| About this exercise |
From the line containing "Task: Select the first blank input in row two" down to the last line of the entries, print each line exactly and leave the pictures out.

| Information shown |
* * * * *
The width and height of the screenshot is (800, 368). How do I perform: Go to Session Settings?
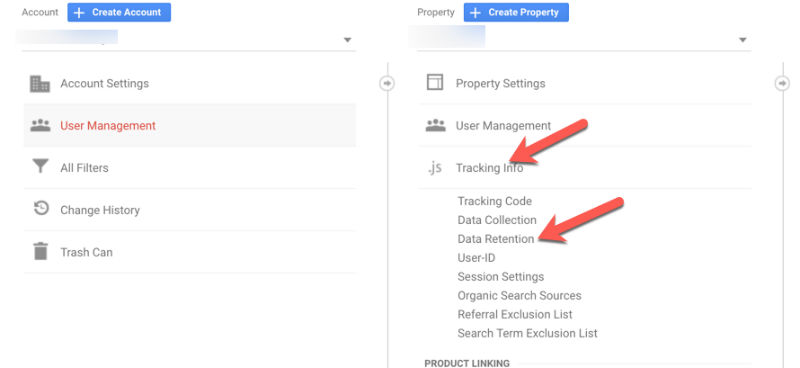click(x=501, y=277)
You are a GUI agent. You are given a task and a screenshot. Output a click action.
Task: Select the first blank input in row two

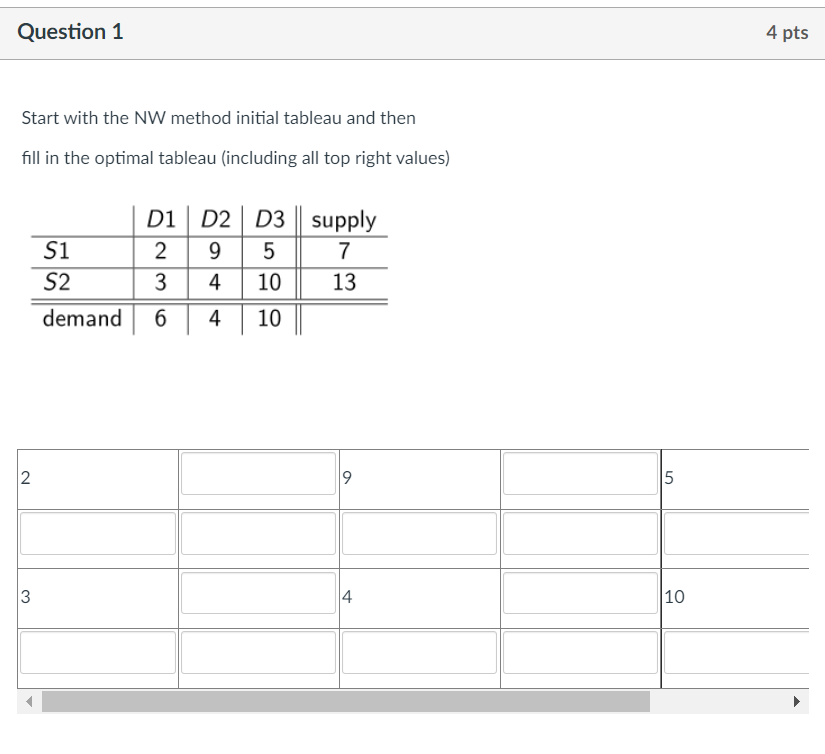pyautogui.click(x=97, y=533)
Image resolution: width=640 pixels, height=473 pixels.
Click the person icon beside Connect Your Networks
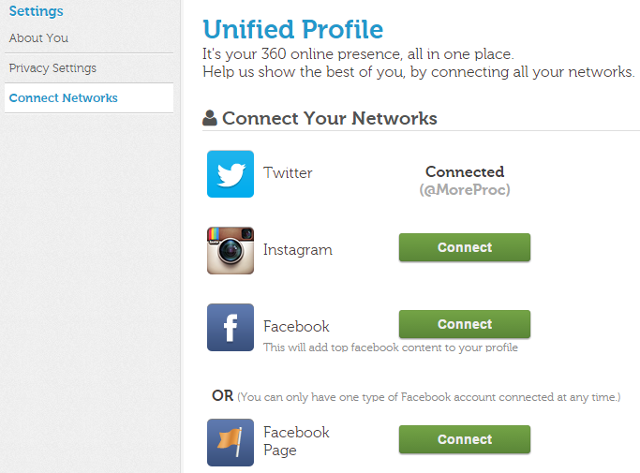[210, 119]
* * * * *
| Solution below |
Task: Select the first blank input in row two

pyautogui.click(x=97, y=533)
Image resolution: width=640 pixels, height=473 pixels.
Click the person icon beside Connect Your Networks
[210, 119]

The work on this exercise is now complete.